Task statement
For this exercise, repeat the listing below from its first line through the line containing "Image resolution: width=836", exactly as written.

Dataset records
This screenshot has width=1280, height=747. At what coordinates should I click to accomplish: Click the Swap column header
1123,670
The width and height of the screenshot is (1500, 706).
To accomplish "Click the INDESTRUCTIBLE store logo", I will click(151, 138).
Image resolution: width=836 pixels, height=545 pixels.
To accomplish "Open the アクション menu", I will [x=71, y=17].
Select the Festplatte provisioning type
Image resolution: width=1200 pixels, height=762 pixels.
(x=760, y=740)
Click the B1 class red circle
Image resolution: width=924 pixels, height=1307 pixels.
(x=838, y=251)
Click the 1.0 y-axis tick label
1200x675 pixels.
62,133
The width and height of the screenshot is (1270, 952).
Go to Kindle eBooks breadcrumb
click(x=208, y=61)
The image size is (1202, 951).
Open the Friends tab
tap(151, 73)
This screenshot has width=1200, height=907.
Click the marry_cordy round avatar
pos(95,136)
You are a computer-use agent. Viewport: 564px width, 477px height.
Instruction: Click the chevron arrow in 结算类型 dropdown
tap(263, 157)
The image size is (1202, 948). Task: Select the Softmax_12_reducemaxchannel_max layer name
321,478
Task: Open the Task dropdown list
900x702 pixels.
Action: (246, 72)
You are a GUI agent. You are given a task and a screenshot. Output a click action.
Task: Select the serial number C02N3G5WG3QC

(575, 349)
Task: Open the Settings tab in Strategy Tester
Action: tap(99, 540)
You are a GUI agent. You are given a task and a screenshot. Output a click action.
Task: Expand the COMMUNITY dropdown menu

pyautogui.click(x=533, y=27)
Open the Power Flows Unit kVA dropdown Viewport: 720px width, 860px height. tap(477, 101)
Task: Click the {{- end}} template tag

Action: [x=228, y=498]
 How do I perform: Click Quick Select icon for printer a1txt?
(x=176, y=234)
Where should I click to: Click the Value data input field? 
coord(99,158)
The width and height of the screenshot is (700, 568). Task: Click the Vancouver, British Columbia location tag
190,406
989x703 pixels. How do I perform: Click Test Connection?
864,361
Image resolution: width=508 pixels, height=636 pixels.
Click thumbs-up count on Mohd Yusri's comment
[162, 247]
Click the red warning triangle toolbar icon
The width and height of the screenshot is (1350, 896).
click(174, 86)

Task response
This screenshot has width=1280, height=747. At what coordinates should I click to accomplish: Click the Swap column header
1123,670
The width and height of the screenshot is (1500, 706).
To accomplish "Click the INDESTRUCTIBLE store logo", I will click(151, 138).
Image resolution: width=836 pixels, height=545 pixels.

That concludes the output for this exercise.